Recently an important link between chronic exposure to concentrated PM_2.5 and circadian dysfunction in a manner identical to light exposure at night has been made. PM_2.5 induced peripheral insulin resistance, circadian rhythm dysfunction, and metabolic and brown adipose tissue (BAT) dysfunction, akin to light at night.⁶⁶ Transcriptomic analysis of liver and BAT revealed widespread but unique alterations in circadian genes, with evidence for differentially accessible promoters and enhancers of circadian genes in response to PM_2.5 when examined by Assay for Transposase-Accessible Chromatin with high-throughput sequencing (ATAC-seq). The histone deacetylases 2, 3, and 4 were downregulated with PM_2.5 exposure, with increased promoter occupancy by the histone acetyltransferase p300 as evidenced by chromatin immunoprecipitation (ChIP)-seq. These findings suggest a previously unrecognized role of PM_2.5 in promoting CR disruption and metabolic dysfunction through epigenetic regulation of circadian targets. It is likely though unproven that, circadian disruption by PM_2.5 exposure may indeed also induce changes in blood pressure and could represent a mechanism that is common to both noise and air pollution exposure.

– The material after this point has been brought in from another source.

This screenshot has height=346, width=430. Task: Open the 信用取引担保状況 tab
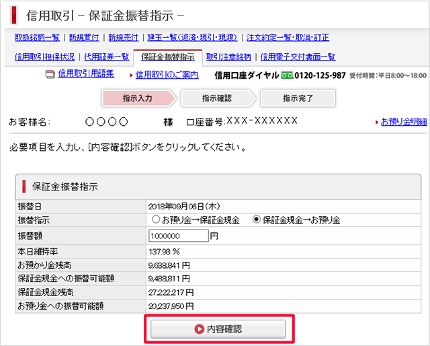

Gaps of knowledge and future research tasks

There is a growing realization that co-exposures to noise and air pollution may represent an example of complex conjoint stressors that influence susceptibility to CVD through common mechanisms (Figure 2 and 3). A few epidemiological studies have indeed examined the effect of noise and air pollution or have attempted to control for the other exposure.⁶⁷ These studies have suggested an association of both noise and air pollution after adjusting for the other exposure⁶⁸ and even revealed additive risk for diabetes in one study by combined exposure to noise and air pollutants⁶⁹. Preclinical studies on combined exposure to environmental pollutants and stressors are rare. One study in mice has suggested additive cardiovascular damage by activation of partially synergistic mechanisms upon co-exposure, via lung inflammation and brain stress response, respectively³. A number of important mechanistic questions in remain to be addressed, including the magnitude and time course of response of co-exposure, interactive effects of both factors on blood pressure and metabolic risk and duration of effect/time course of reversal. Importantly, integrative mechanisms including the link between exposures and activation of central mechanisms and circadian rhythm need to be addressed. Importantly the impact of mitigation measures including other of preventive measures on the pressor response is worth investigating. Integrating mechanistic studies with health impact assessment of noise and air pollution mitigation, in the context of climate interventions in cities may offer an extraordinary opportunity. In this regard the development of personal biometric technologies that provide measures of health in conjunction with granular data on environmental exposure, provide an unprecedented opportunity for research, and may allow an extraordinary broad understanding of conjoint impact of multiple environmental factors.